**Task statement:** Start your answer with the line containing "Task: Open the Markers dropdown" and end it with the last line of the records below, retyping every line between exactly and adding nothing.
---------- Records supplied
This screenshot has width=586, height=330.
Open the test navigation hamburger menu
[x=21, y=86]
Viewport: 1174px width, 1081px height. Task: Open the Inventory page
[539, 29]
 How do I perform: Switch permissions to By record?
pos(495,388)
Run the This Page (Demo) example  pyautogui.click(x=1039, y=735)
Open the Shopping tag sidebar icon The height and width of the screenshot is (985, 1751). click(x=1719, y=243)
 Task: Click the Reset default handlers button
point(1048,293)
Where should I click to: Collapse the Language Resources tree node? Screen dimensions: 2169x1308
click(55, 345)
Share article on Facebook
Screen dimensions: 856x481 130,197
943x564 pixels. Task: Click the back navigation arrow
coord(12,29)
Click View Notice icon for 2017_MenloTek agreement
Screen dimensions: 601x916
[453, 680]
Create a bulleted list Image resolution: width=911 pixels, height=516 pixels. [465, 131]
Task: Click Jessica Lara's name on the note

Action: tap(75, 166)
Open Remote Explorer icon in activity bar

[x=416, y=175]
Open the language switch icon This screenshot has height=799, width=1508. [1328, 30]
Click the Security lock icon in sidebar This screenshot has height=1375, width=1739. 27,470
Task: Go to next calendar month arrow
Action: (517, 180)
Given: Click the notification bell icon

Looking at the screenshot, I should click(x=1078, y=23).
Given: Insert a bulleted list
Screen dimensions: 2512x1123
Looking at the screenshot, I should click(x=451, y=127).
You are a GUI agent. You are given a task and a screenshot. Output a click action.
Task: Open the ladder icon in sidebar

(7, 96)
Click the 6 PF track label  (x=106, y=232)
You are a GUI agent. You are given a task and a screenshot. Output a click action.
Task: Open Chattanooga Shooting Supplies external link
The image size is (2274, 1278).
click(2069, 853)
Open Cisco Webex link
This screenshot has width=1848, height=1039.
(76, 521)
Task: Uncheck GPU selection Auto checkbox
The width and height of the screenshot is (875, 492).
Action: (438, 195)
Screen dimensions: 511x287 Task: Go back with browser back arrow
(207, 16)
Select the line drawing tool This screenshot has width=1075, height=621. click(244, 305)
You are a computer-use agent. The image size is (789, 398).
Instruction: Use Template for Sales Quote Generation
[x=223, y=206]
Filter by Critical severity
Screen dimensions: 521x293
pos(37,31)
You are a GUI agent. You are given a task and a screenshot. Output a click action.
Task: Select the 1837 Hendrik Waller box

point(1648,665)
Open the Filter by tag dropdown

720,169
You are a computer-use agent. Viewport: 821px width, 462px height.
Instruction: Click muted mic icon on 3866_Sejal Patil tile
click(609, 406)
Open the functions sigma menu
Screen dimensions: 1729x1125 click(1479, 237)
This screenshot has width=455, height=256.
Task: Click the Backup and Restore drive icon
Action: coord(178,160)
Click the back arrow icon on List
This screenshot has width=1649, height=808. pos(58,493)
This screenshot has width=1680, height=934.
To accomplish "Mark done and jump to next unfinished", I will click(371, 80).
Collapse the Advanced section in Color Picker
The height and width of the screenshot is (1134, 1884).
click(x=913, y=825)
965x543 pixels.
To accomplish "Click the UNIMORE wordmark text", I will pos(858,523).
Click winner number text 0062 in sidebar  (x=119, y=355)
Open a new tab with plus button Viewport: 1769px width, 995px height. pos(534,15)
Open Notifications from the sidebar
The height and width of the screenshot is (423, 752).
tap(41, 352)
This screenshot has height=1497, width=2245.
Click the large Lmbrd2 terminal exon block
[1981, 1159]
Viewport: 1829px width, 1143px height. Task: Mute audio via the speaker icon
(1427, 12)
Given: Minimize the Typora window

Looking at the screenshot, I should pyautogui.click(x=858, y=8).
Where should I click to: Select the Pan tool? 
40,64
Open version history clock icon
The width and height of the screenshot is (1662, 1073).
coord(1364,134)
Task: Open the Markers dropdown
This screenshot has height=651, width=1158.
--------------------
**Result:**
Task: Open the Markers dropdown
This screenshot has height=651, width=1158.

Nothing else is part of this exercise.